Food waste is also on the radar of Hy-Vee. The Iowa-based retailer with three Dane County stores launched an app-based program in February designed to help its customers get reduced prices on food and help the stores eliminate inventory approaching their “best use” dates.
Imperfect Produce was founded in 2015 by Ben Simon, a former University of Maryland student who founded the Food Recovery Network and expanded the nonprofit program to 180 college campuses after noticing food going to waste in his school’s cafeteria. When Simon met Ben Chesler, the pair decided to purchase and sell produce that wasn’t the right size or misshaped and was being rejected by food wholesalers and grocery stores.
Imperfect opened in Milwaukee in June of last year and Madison is the company’s 19th market. It has plans to be in 30 markets by the end of 2020. The company also has sorting and packing facilities in five states, including in Chicago.
Customers can sign up for boxes that hold all vegetables, all fruit or a combination of the two. A small box offers up seven to nine pounds of produce for $11 to $13 per delivery with three other progressively larger boxes topping out at 23 to 25 pounds for $25 to $27. There are also options for organic boxes. Unlike most CSAs that offer community pickup points or on-the-farm pickups, Imperfect offers home delivery.
“Our customer should be everybody, but it’s a millennial world right now,” Judge said. “Most of our customers are that millennial age that just want everything delivered to them and we’re happy to provide that service.”

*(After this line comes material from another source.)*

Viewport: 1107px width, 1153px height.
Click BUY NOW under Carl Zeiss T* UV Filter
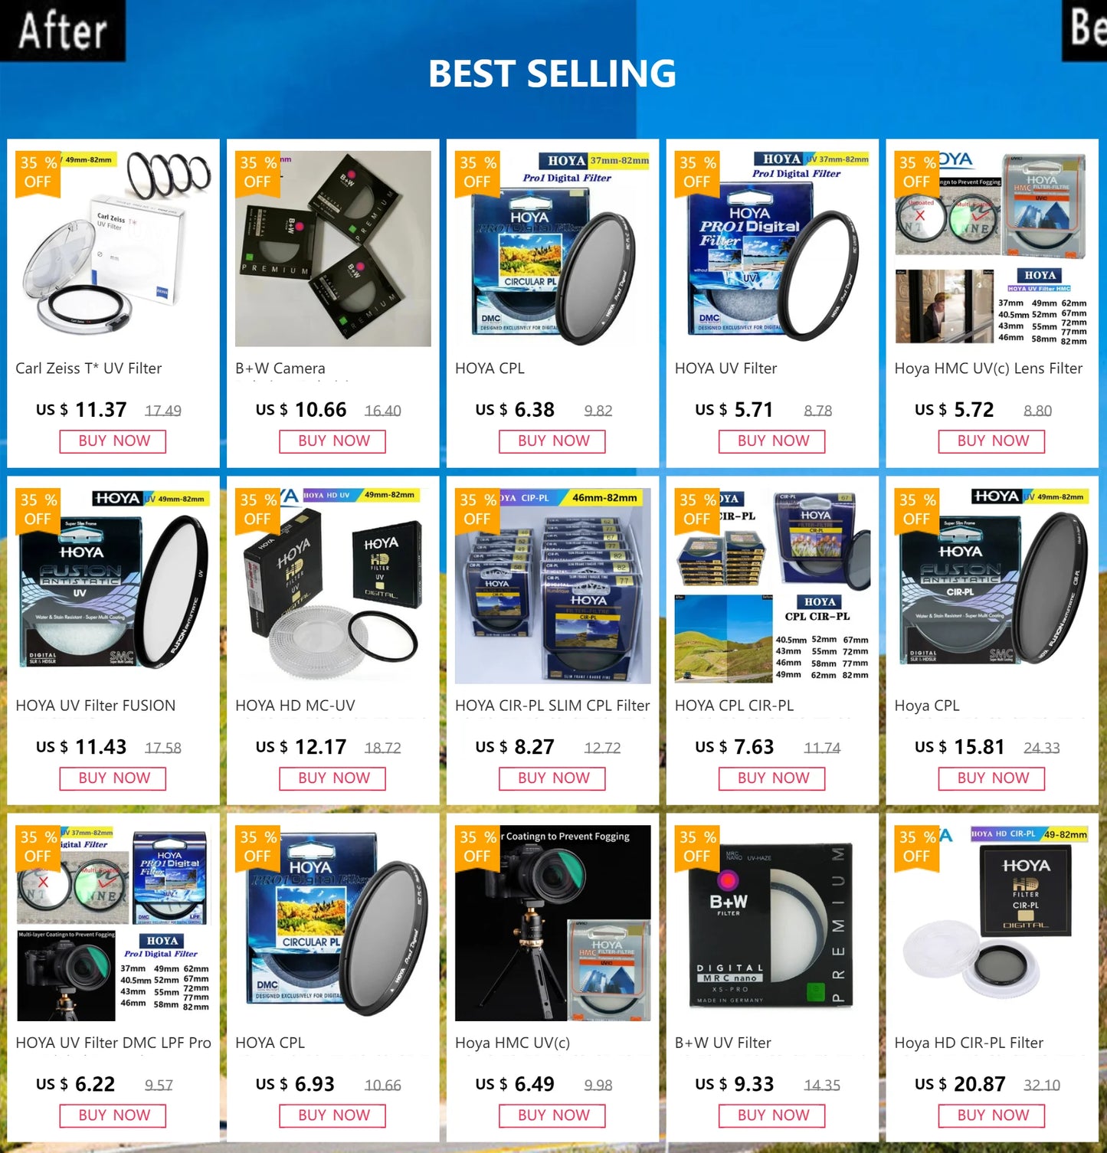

Paige Schultz, a company spokeswoman, said that the list of farms from which Imperfect sources its produce changes, but currently the company is working with Wisconsin Food Hub Cooperative in Madison, which has a collection of 21 farms, and Specialty Potatoes & Produce, a Rosholt packinghouse that specializes in Fresh Organic Potatoes. Schultz said 78% of Imperfect’s produce is sourced from family farms or cooperatives, 13% is wholesale, 6% comes from grower representatives and 3% comes from corporate farmers.
Andy Watson owns Sprouting Acres, a 5-acre CSA farm between Cambridge and Stoughton. Founded in 2003, the operation grows a wide range of vegetables, has drop-off locations throughout Dane County and sells at three farmers’ markets. Watson frequently sells blemished tomatoes that can be used for sauce and other vegetables that some choose to use in smoothies. He also just built a wood-fired oven that cooks up pizza on the first and third Sunday evening of each month. The 12-inch pizzas are ideal for parts of vegetables that may not be aesthetically pleasing in one of his CSA boxes, although his vegetables can vary in size and may not match those sold in a grocery store.
“We’re not grading to a certain size for a certain market,” Watson said. “We’re more worried about freshness.”
Laurel Burelson, who in 2016 opened the Ugly Apple Cafe food cart in Madison, also does catering and makes jellies, jams and fruit leather. The vast majority of the produce she uses are overstocks, vary in size and shape or have portions that are split or bruised and are all sourced locally. In addition, she points to canned fruits and frozen vegetables sold in mainstream grocery stores as examples of the food industry already using imperfect produce.
A national company like Imperfect Produce has a large carbon footprint and its business model could hurt local farmers, she said.
“There’s plenty of Wisconsin farmers who have a pretty tough gig and they’re so important,” Burelson said. “It seems like (Imperfect is) selling a thing to make people feel good about what they’re buying. If people really want to do good and minimize food waste, buy from your local farmers.”